The balance sheet includes a company's assets, liabilities and equity accounts. The ending owner's capital comes from the statement of owner's equity.
In order to understand how to prepare a classified balance sheet we need to learn a few new terms.
A classified balance sheet lists assets and liabilities in the order of their liquidity. Liquidity measures the quickness of cash, meaning how quickly assets will be turned into cash or how soon liabilities need to be paid.
The assets and liabilities are listed in their order of liquidity. Assets that will be turned into cash, sold or used within one year or one operating cycle, whichever is more, are classified as current assets.

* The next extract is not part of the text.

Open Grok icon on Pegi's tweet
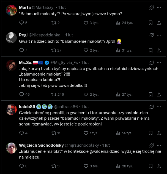Screen dimensions: 167x174 (151, 35)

Liabilities that will be paid within one year or one operating cycle, whichever is more, are classified as current liabilities.
Assets which have useful lives longer than one year, or will require more than one year to be turned into cash or sold, are classified as long-term assets or sometimes called noncurrent assets.
Liabilities, which taken longer than one year to payoff, are classified as long-term liabilities or sometimes long-term debt.
So let's use the adjusted trial balance and prepare the classified balance sheet.
We take the assets and liabilities from the trial balance and we put those on the balance sheet. Additionally, we will use the ending capital owner's capital balance from the statement of owner's equity.
The balance sheet has a company name, the name of the financial statement, and the date which is either just the date, or sometimes "as of" and then the date.
The balance sheet reports assets, liabilities, and equity for a point in time rather than a period of time. This is because the investors and creditors wanna know the financial position today not some accumulated amount that has no meaning.
For example, which of these two are more relevant to financial decision-making?
How much money you have right now, or how much money you have over your entire life?
Certainly what you have now is the only thing that would impact a future financial decision like buying a home.
On the asset side we start with the current asset section.
Here we will list our current assets in order of liquidity and then total them.
Next, we will prepare are long-term assets section. These items are often grouped like this; investments, plant assets, intangible assets, and other noncurrent assets.
Finally, we total our assets.
Then we move on to the liability side and start with current liabilities.
Here we will list our current liabilities in order of liquidity and then total them.
Then our long-term liabilities are listed and we will total our liabilities.
Finally, we prepare the owner's equity section.
Here is where we report the ending owner's capital from the statement of owner's equity. Then that becomes total owner's equity.
Finally, we total liabilities and owner's equity.
If we did everything correctly, total assets should equal total liabilities and owner's equity.